This skill codifies production-ready authentication security standards for modern applications. It covers OAuth2 flows (authorization code with PKCE and client credentials), JWT best practices (RS256, short expirations, refresh rotation), MFA options (TOTP and WebAuthn), session management, and mapping to NIST 800-63B controls for compliance.

How this skill works

The skill inspects authentication architecture and provides concrete implementation patterns and code snippets to enforce standards: PKCE for public clients, RS256-signed JWTs with strict audience/issuer checks, short-lived access tokens and rotating refresh tokens, and secure cookie-based sessions.
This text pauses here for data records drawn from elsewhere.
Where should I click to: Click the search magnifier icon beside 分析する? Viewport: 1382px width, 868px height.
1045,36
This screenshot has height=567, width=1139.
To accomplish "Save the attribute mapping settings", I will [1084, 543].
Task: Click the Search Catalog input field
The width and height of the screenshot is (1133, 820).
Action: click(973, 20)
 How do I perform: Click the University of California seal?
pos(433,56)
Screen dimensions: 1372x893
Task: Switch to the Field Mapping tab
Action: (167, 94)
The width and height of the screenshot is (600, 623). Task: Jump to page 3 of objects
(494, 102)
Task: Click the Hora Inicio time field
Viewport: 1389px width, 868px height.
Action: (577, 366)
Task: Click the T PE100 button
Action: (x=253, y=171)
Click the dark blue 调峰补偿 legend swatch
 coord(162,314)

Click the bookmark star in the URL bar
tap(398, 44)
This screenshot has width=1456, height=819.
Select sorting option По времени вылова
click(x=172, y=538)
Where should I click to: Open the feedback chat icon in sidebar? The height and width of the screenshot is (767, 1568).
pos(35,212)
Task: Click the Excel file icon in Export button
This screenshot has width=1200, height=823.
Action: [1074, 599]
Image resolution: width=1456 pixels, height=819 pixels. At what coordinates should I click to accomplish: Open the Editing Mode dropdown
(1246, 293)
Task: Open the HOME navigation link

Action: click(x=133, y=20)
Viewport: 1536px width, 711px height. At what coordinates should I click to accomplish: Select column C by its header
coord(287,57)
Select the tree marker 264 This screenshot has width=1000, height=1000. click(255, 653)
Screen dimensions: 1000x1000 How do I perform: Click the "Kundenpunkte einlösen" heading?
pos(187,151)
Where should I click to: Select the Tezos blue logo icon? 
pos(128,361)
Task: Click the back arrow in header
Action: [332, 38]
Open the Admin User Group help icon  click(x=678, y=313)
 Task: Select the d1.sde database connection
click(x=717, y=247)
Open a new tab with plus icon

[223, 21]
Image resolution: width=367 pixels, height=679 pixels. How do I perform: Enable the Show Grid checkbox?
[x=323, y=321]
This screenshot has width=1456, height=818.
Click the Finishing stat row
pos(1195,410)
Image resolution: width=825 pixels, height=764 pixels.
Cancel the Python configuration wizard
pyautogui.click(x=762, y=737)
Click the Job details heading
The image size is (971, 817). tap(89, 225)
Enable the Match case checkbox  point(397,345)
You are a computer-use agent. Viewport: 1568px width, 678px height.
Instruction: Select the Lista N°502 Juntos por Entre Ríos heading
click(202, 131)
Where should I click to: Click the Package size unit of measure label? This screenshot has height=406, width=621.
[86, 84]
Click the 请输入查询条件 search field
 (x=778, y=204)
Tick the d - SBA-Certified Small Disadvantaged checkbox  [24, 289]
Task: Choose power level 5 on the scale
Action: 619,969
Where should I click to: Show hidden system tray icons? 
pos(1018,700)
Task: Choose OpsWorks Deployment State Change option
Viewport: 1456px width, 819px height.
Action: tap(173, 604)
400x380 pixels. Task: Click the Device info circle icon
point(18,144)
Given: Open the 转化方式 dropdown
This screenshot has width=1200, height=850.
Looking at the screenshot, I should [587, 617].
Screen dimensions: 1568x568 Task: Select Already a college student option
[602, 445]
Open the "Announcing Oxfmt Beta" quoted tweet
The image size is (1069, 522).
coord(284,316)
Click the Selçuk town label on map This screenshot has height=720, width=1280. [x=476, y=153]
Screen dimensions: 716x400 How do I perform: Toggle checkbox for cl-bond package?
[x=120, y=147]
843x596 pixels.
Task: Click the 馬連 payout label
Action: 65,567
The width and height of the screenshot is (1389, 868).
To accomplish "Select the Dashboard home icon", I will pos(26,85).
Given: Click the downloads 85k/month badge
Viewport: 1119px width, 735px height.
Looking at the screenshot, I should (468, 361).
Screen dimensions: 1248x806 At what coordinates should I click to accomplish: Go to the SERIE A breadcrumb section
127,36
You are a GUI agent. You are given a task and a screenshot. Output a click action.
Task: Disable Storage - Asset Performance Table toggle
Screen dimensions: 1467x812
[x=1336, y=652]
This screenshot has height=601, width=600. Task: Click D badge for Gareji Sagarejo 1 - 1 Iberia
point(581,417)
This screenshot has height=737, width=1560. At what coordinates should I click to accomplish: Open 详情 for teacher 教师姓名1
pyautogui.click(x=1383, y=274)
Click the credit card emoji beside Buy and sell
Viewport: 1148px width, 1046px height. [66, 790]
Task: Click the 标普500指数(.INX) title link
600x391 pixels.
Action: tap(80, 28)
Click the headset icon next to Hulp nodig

It also includes MFA setup (TOTP provisioning, recovery codes) and WebAuthn registration/verification flows, plus session controls like absolute timeouts and concurrent session limits.

When to use it

  • When bootstrapping a new service that requires secure user authentication
  • When hardening an existing auth system for production or compliance (NIST 800-63B)
  • When implementing OAuth2 for SPAs, mobile apps, or service-to-service auth
  • When designing token strategies: access token lifetimes, refresh rotation, and JWT validation
  • When adding MFA (TOTP or hardware-backed WebAuthn) and secure session handling

Best practices

  • Always require MFA for sensitive operations and privileged accounts (TOTP or WebAuthn)
  • Sign JWTs using RS256 asymmetric keys; validate issuer, audience, algorithms, and expirations
  • Keep access tokens short (≈15 minutes) and use rotating refresh tokens stored in httpOnly, secure cookies
  • Use Authorization Code flow with PKCE for public clients; use client credentials for service-to-service
  • Configure session cookies with secure=true, httpOnly=true, sameSite=strict and enforce absolute session timeouts and lockouts after repeated failures

Example use cases

  • Implementing an OAuth2 login for a single-page application using PKCE and short access tokens
  • Issuing RS256 JWT access and refresh tokens with server-side rotation and audit logging
  • Adding TOTP-based MFA with QR provisioning and recovery code generation
  • Deploying WebAuthn to support hardware keys for phishing-resistant second factors
  • Enforcing session limits and absolute timeouts with a Redis-backed session store for web apps

FAQ

RS256 uses asymmetric keys so private signing keys stay on the auth server while public keys can be distributed to resource servers, avoiding shared secret leaks common with HS256.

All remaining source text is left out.